Título: Os desafios a partir da Rocinha
Autor:
Fonte: O Globo, 15/11/2011, Opinião, p. 6

O Estado cumpriu com elogiável eficiência a missão de resgatar a Rocinha da tirania dos traficantes. Sem disparar um tiro, sem enfrentar resistências naquela que, até a madrugada de domingo, era a maior favela ainda sob o jugo do tráfico no Rio de Janeiro, as forças integradas de segurança subiram o morro (ocupando também o Vidigal e a Chácara do Céu), preparando o terreno para a pacificação de uma comunidade onde mora uma população de cerca de 70 mil pessoas, superior à de municípios como Saquarema e Seropédica. Do ponto de vista policial-militar, o sucesso da ação está fora de questionamento. A exemplo do que ocorreu ano passado no Complexo do Alemão, a integração entre polícias do estado e forças federais foi fundamental para a operação, bem como as manobras de inteligência que a antecederam. Cumpre agora tornar irreversível a retomada do complexo da Rocinha. Isso implica não só mirar o futuro, mas também jogar luzes sobre o rescaldo ainda não suficientemente destrinchado do tempo decorrido entre a prisão do chefe do tráfico local, o Nem, e a ocupação propriamente dita.
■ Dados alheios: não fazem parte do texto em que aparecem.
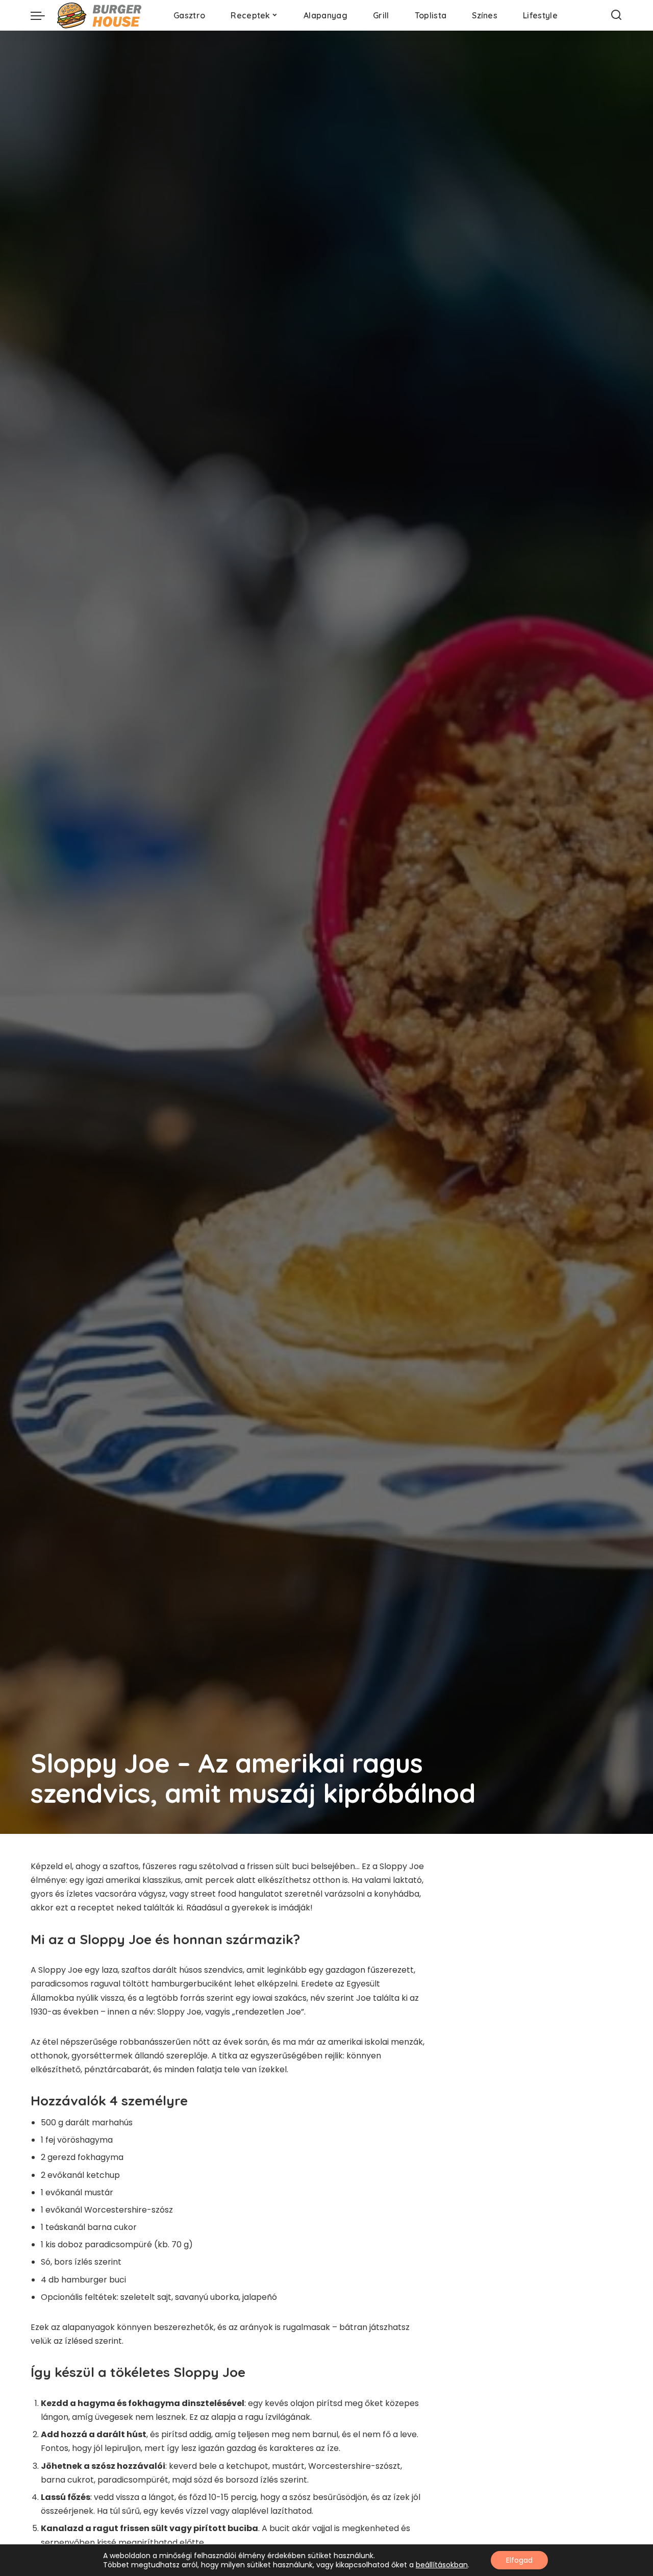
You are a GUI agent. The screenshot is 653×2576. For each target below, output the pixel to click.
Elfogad (519, 2560)
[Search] (616, 15)
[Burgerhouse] (101, 15)
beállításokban (442, 2564)
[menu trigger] (43, 15)
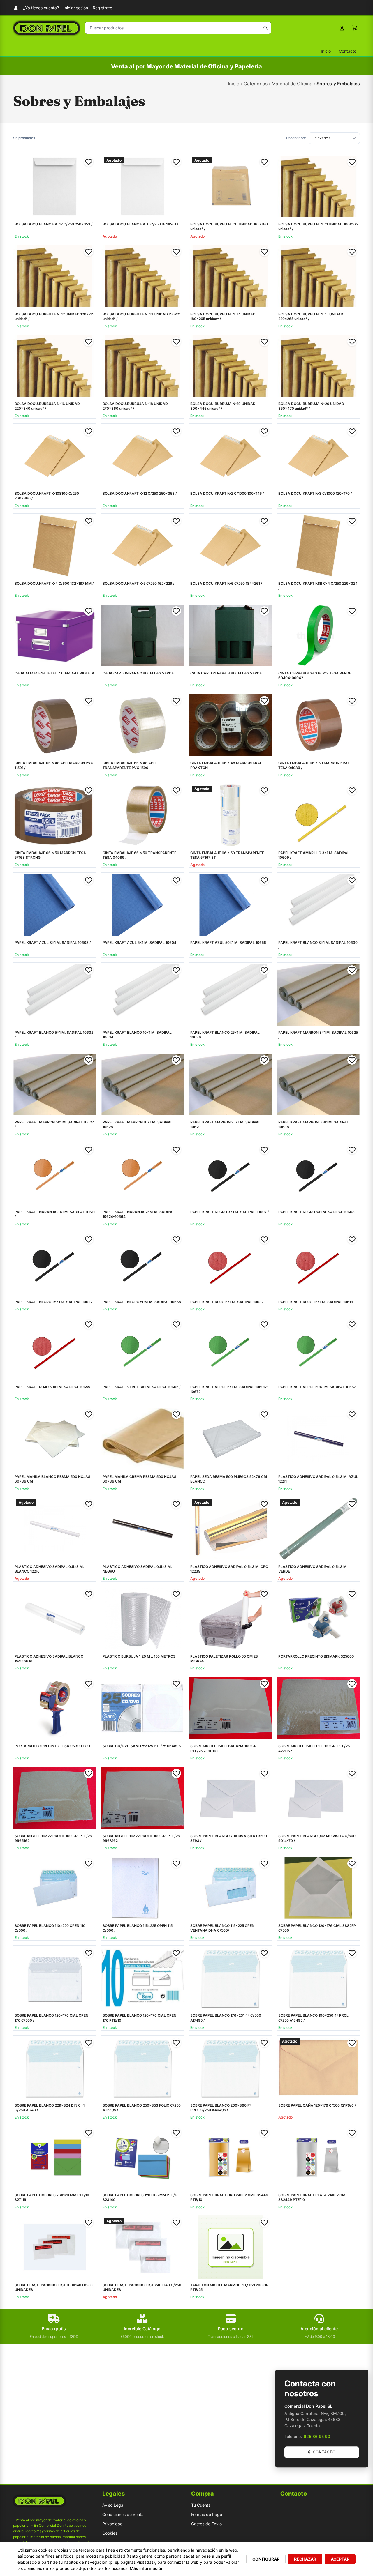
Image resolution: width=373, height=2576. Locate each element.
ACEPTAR (340, 2558)
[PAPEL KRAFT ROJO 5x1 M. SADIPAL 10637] (230, 1264)
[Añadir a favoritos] (88, 162)
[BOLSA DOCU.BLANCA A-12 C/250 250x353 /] (54, 186)
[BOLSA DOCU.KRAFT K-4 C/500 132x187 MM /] (54, 546)
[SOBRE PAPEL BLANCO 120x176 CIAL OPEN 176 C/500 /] (54, 1978)
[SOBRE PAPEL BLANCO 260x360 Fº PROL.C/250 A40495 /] (230, 2068)
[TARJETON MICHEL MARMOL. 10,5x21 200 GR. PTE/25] (230, 2247)
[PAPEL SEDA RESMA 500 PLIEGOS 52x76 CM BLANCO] (230, 1439)
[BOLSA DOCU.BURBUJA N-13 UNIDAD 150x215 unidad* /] (142, 276)
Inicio (326, 51)
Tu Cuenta (201, 2505)
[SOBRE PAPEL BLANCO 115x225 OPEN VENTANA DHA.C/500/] (230, 1888)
É crucial que as autoridades de segurança se debrucem na análise de emblemáticos movimentos que marcaram esse curto período da semana passada.
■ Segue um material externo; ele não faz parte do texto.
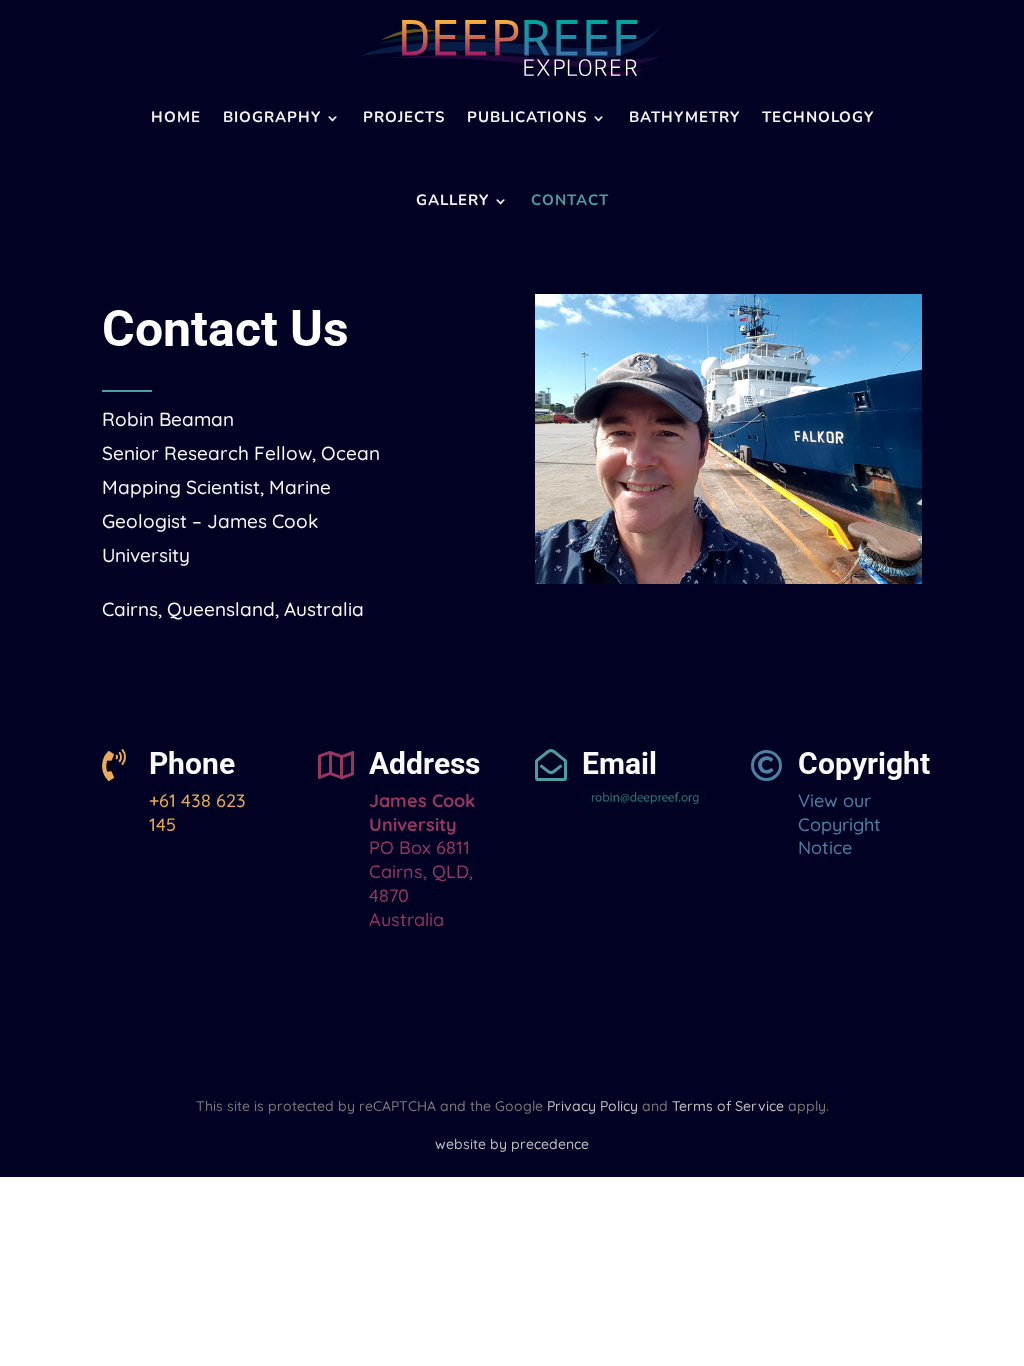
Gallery (452, 200)
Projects (404, 117)
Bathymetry (684, 117)
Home (176, 117)
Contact (570, 200)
A começar pelo episódio da prisão de Nem, em que policiais civis, entre eles um delegado, quiseram tirar o traficante da guarda dos PMs do Batalhão de Choque, que honradamente não aceitaram ser subornados pelo bandido, e levá-lo à delegacia da Gávea. O secretário de Segurança, José Mariano Beltrame, estranhou e concordou, no "Bom Dia Brasil" de ontem, ser necessário esclarecer as circunstâncias da divergência. A merecer também investigação mais aprofundada está a declaração do ex-chefe do tráfico na Rocinha de que metade do faturamento do comércio de drogas destinava-se ao pagamento de propinas a policiais. Trata-se de cristalina evidência - mais uma - das relações promíscuas entre o crime e a banda podre das polícias, a ponta de um fio que pode levar ao aprofundamento da faxina ética nos órgãos de segurança.

Há ainda por esquadrinhar o claro esquema montado no "asfalto" de proteção ao crime. No caso de Nem, é sintomático que, ao ser preso, o traficante estivesse acompanhado por três advogados. Isso abre outra linha de investigação, paralela à da banda podre: até que ponto a rede de apoio ao tráfico fora das favelas arregimenta profissionais que, se valendo de prerrogativas do ofício, agem insidiosamente dentro das instituições em benefício de seus cliente (ou patrões) criminosos? Por fim, observe-se que, mesmo com a instalação de Unidades de Polícia Pacificadora, restarão, por óbvio, outras formas de atuação do tráfico. É preocupante, por exemplo, o esquema que a facção do traficante Fernandinho Beira-Mar estaria montando, como sinalizam as investigações que se seguiram à morte de Marcelinho Niterói, braço direito de Beira-Mar, para integrar o Brasil a uma rede multinacional de tráfico. Só mesmo o aprofundamento da integração entre as diversas esferas do poder público será capaz de se contrapor a este upgrade na criminalidade.

As UPPs, cruciais para uma política de segurança que contabiliza resultados positivos, são passo inicial de um projeto amplo. Na Rocinha e em outras áreas pacificadas, o caminho está aberto para a "invasão social" do Estado. Esta também não pode falhar.